Looking out over Lake Mývatn, where you can actually see some of the smaller craters emerging from the lake as small islands:
Looking to the south, the green area is an old lava lake called Dimmuborgir with strange formations with lava tubes and arches, and a variety of volcano types including the classic flat-topped volcano on the left, which formed by erupting underneath a glacier:
And looking back north across the crater, you can see the smoke and the lava fields around Krafla:
We also got a chance to see some of Reykjahlíð, the small town we were staying in by the lake. Most people who visit Lake Mývatn go to the Mývatn Nature Baths, but we opted to go to the local swimming pool. Despite Reykjahlíð only having 300 inhabitants, it has a swimming pool with two hot tubs and a sauna (my first time in a sauna since I was in Finland nine years ago). The pool was mostly empty – it was a bank holiday and I suspect most people in town had gone elsewhere to celebrate – but we stayed for a while and watched an Icelandic baby and his father explore the pool together and played cards and listened to the Icelandic radio, which I continue to be amused by with its mixture of a whole range American music styles along with Icelandic songs.
After we got back to the tent from swimming, though, we decided that I needed to see a doctor when we returned to Akureyri the next day because my sore throat was getting increasingly icky (Ada looked in my throat using my headlamp as a light), mostly to see whether I had a recurrence of the strep throat I’d had at the beginning of the summer and if so, get a prescription for antibiotics. So the next morning, we packed up and went back to Akureyri and headed to the hospital.
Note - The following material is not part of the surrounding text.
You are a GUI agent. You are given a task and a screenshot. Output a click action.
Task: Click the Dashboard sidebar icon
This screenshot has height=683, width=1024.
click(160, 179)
I found going to the emergency room for a sore throat a particularly strange experience, not so much because I was going to a hospital in a foreign country as because, thanks to growing up with two doctors, I’ve never gone to the emergency room for basic medical needs. Wasn’t too difficult though – they even had a special form for non-Icelanders for me to fill out, the doctor was very helpful (even though the rapid strep test came back negative, he prescribed me erythromycin just in case and gave me directions to the pharmacy to pick it up the next morning), and even though I don’t get the incredibly low prices that Icelanders pay for health care (85% government funded) it was still only about $100 for the visit.
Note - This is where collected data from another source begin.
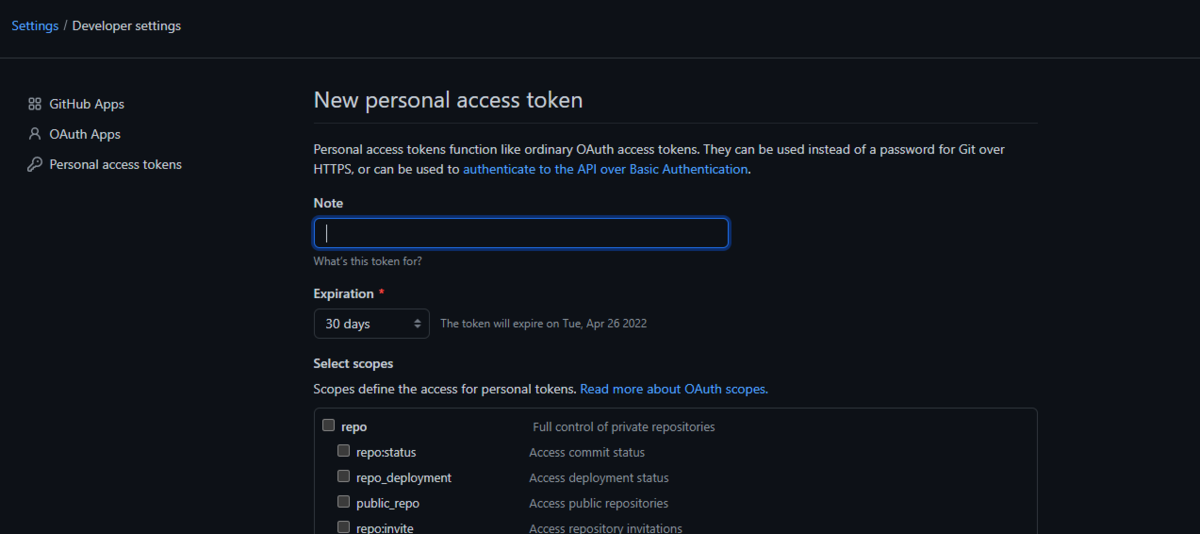1200x534 pixels.
Task: Click the repo_deployment scope label
Action: (x=403, y=478)
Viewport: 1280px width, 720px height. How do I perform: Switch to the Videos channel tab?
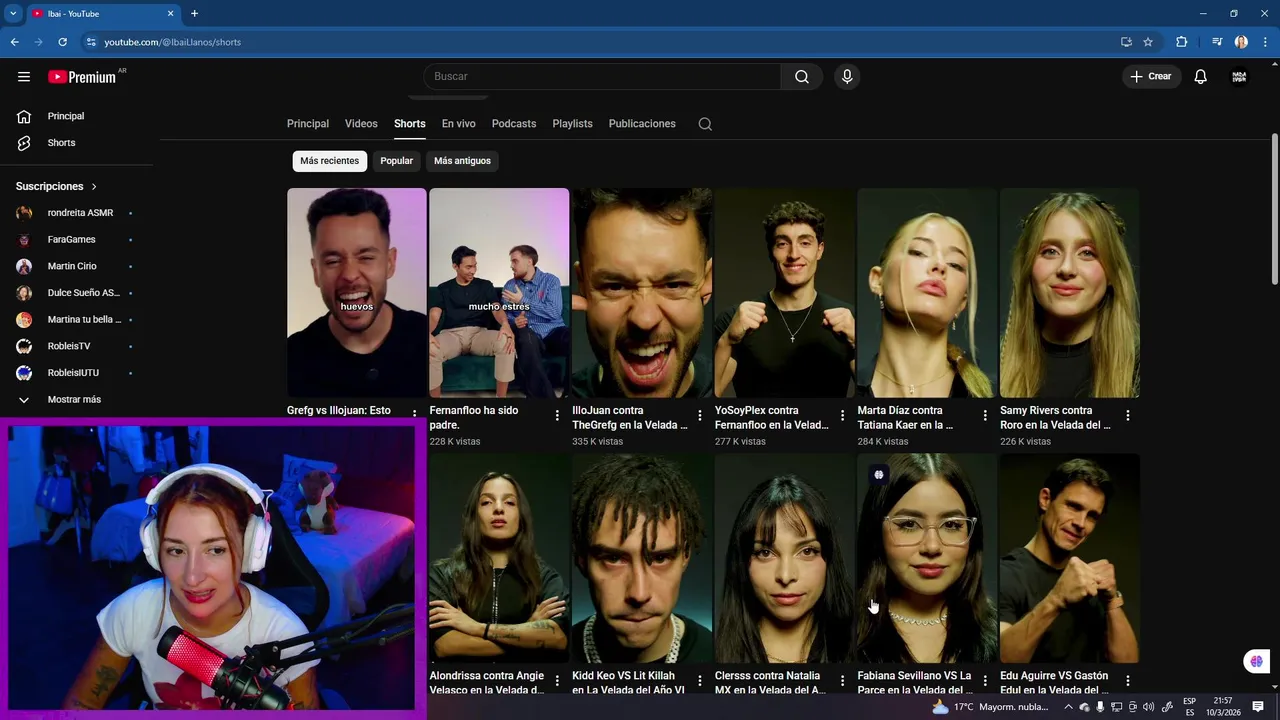pos(361,124)
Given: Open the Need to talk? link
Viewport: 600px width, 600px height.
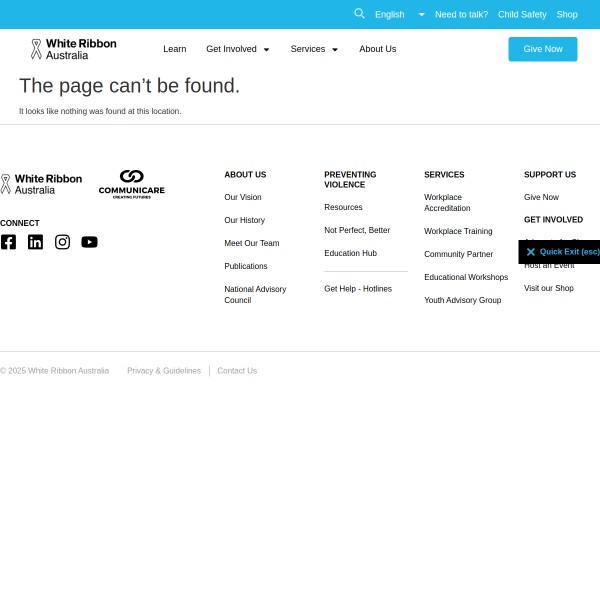Looking at the screenshot, I should pos(461,14).
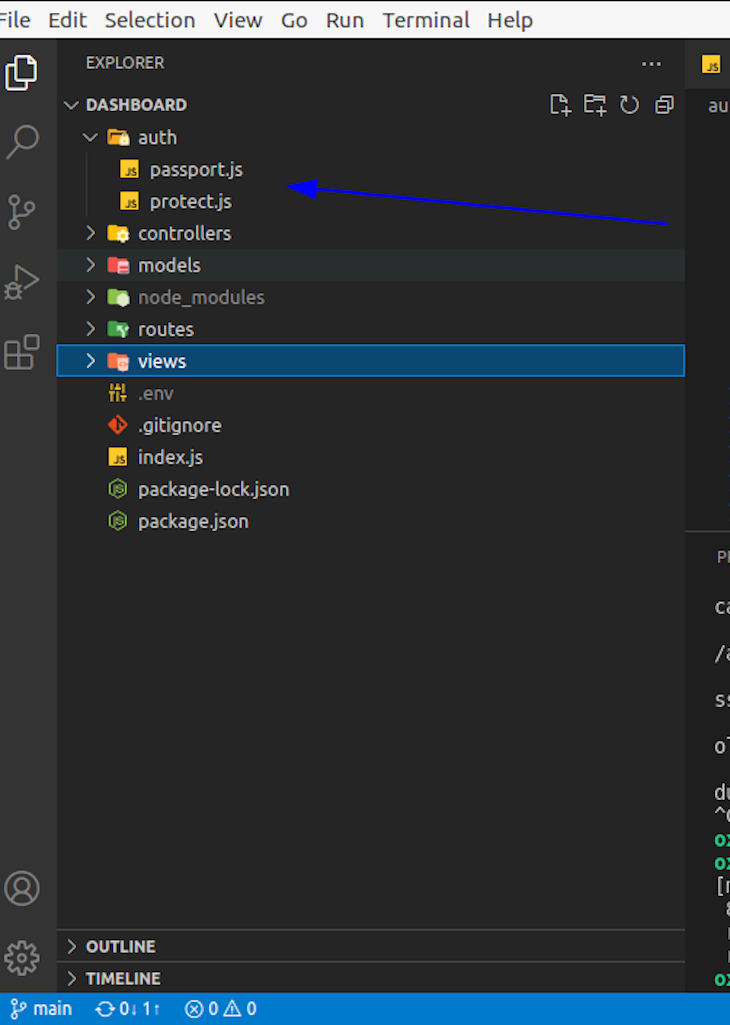The width and height of the screenshot is (730, 1025).
Task: Click the New File icon in DASHBOARD
Action: pyautogui.click(x=560, y=104)
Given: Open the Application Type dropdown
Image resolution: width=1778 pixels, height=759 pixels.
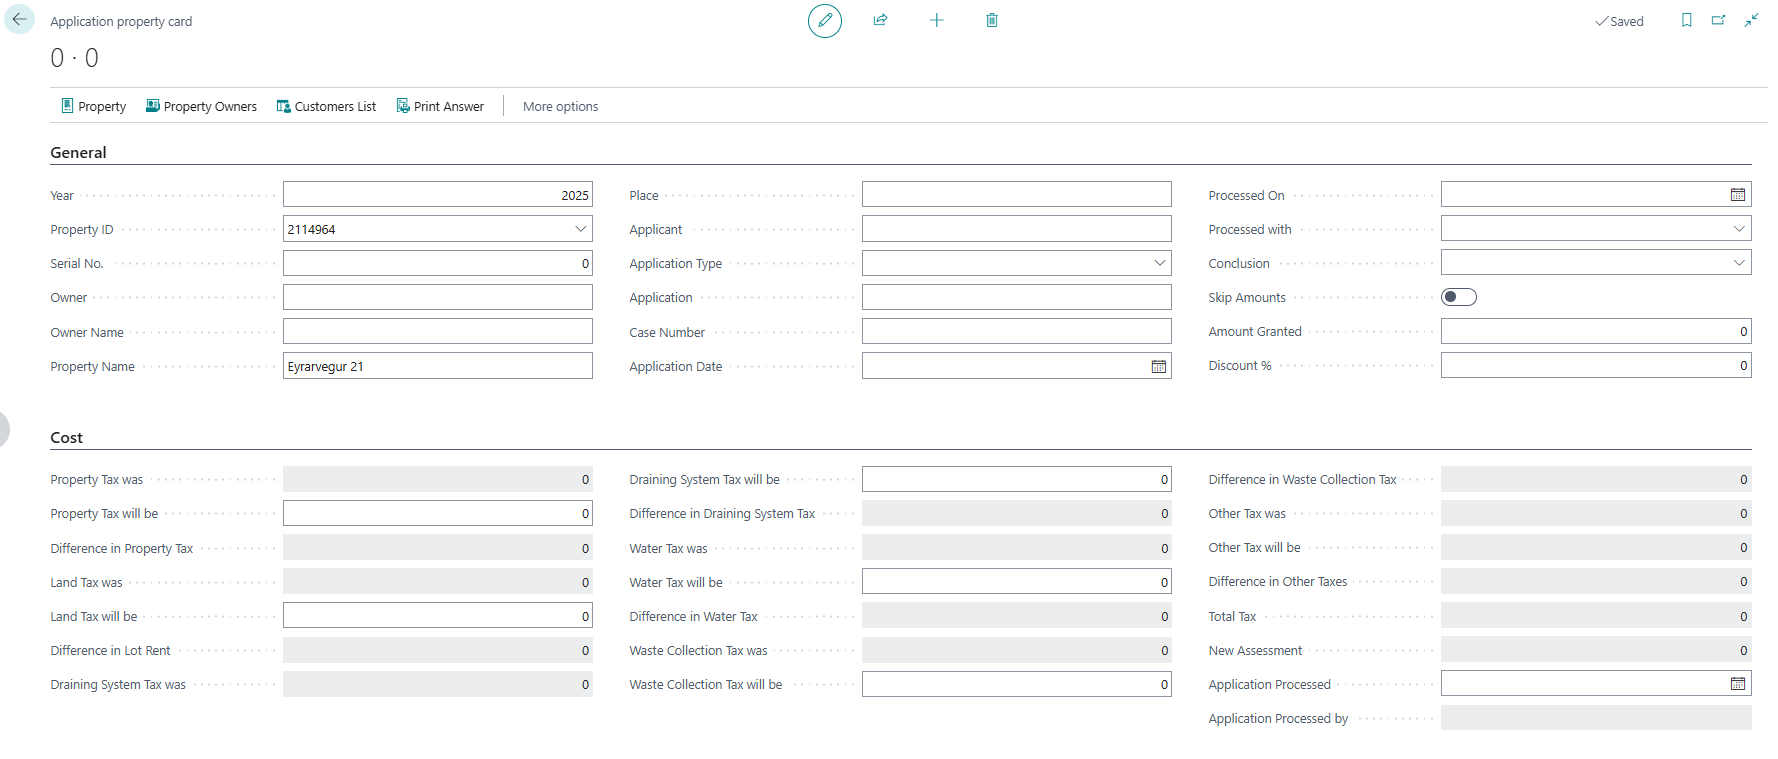Looking at the screenshot, I should pos(1160,263).
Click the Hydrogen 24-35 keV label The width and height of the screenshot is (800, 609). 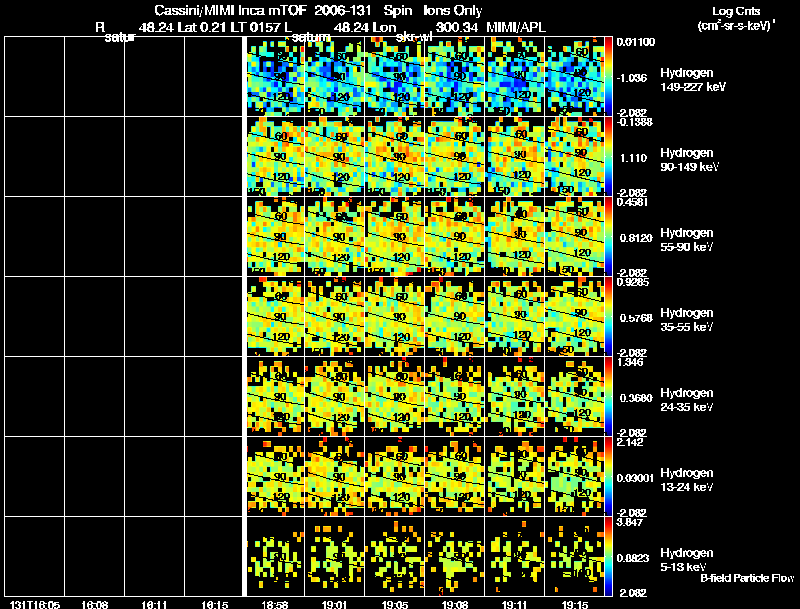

This did mean that rather than going to Grimsey the next morning, we spent the next few days in Akureyri. We had a good time, though – we took advantage of the time to relax and cook and play a lot of card games. Among the excitements of spending time in Akureyri were the discovery that cookie dough is a fabulous food that requires no oven if you have no intention of actually making cookies (we realized that the dough tasted better than the cookies), that the readily-available Mexican-style food in Iceland (tortilla chips, salsa, etc.) are produced – of all unlikely places – in the Netherlands, and that it is fairly easy to discover new card games by looking them up online. We played an incredible number of card games: in addition to games we already knew, including experimenting with variations on the rules of Casino, we also learned German Whist (which turns out to be British), Cuarenta (the national card game of Ecuador), and Bela/Clobyosh (apparently both a Yiddish and a Scottish card game…odd, but cool). A very international adventure in card playing, all from northern Iceland! I include the rules here as recommendation that you learn to play these games so you can play with me when I next see you, as it’s hard to keep up my card game skills on my own and these are an excellent set of games.
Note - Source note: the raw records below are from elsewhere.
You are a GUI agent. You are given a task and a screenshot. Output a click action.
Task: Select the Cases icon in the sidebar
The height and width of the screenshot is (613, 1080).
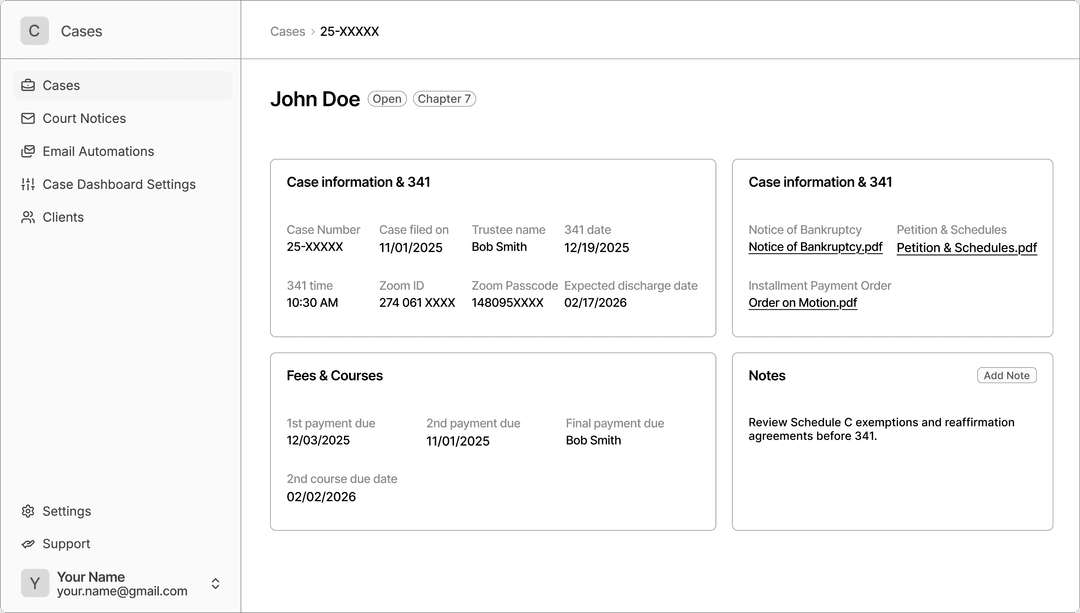tap(27, 85)
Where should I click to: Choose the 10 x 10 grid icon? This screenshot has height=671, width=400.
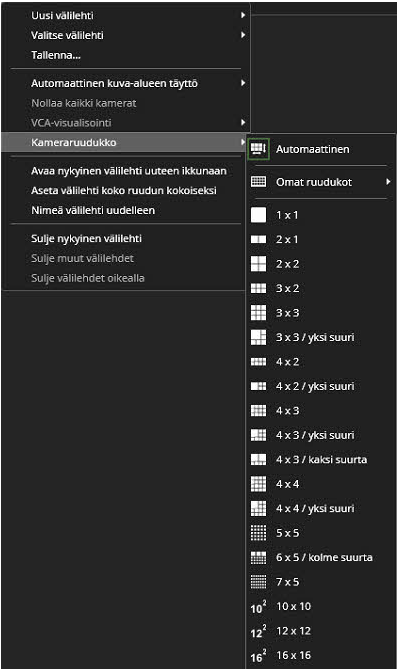(258, 606)
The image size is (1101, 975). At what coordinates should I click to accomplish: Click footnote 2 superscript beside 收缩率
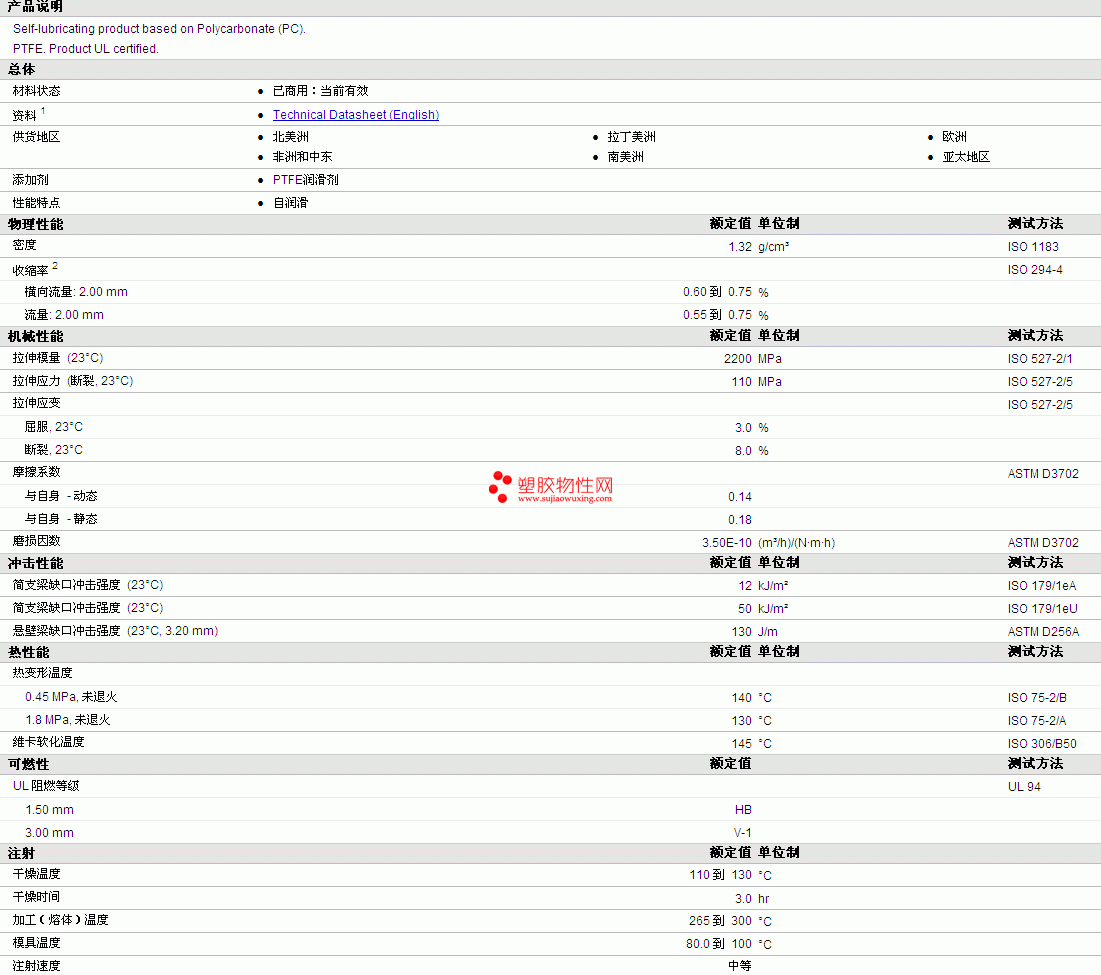(x=56, y=266)
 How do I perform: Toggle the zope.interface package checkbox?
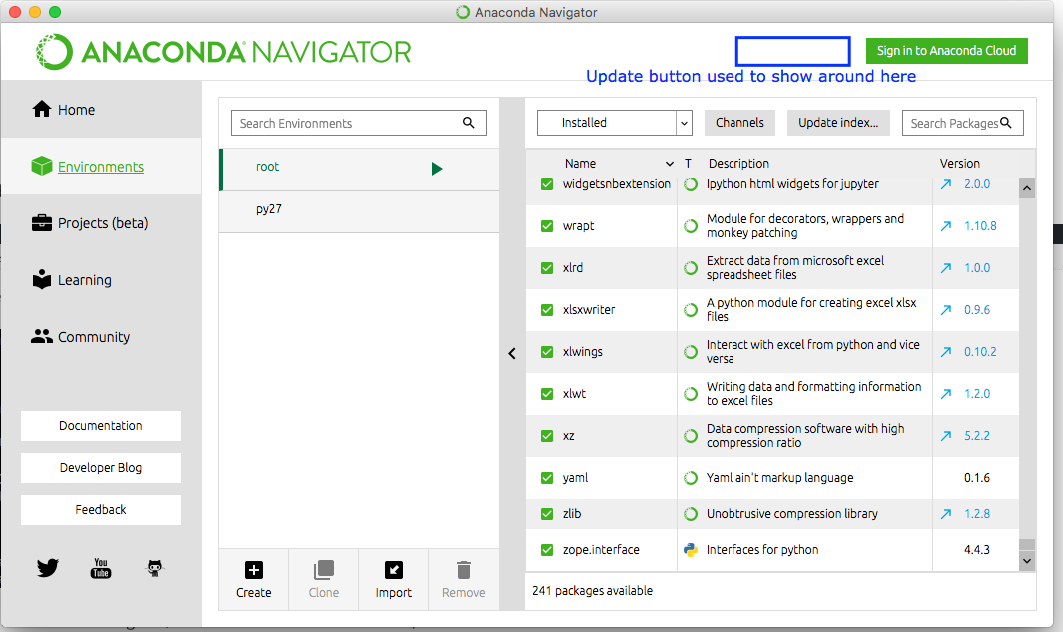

Anyway, that takes us to the end of last week and the end of the worst of my feeling sick, when we set off for Dalvik to join in the celebrations of the Great Fish Day, which will be coming soon in another post. All in all, though, being sick turned out to be not all that bad, despite the inconvenience and few days of feeling rather miserable. Hlynur told me I should learn the Icelandic phrase for “it’ll work out,” which of course I’ve now forgotten in Icelandic, but I think he was right.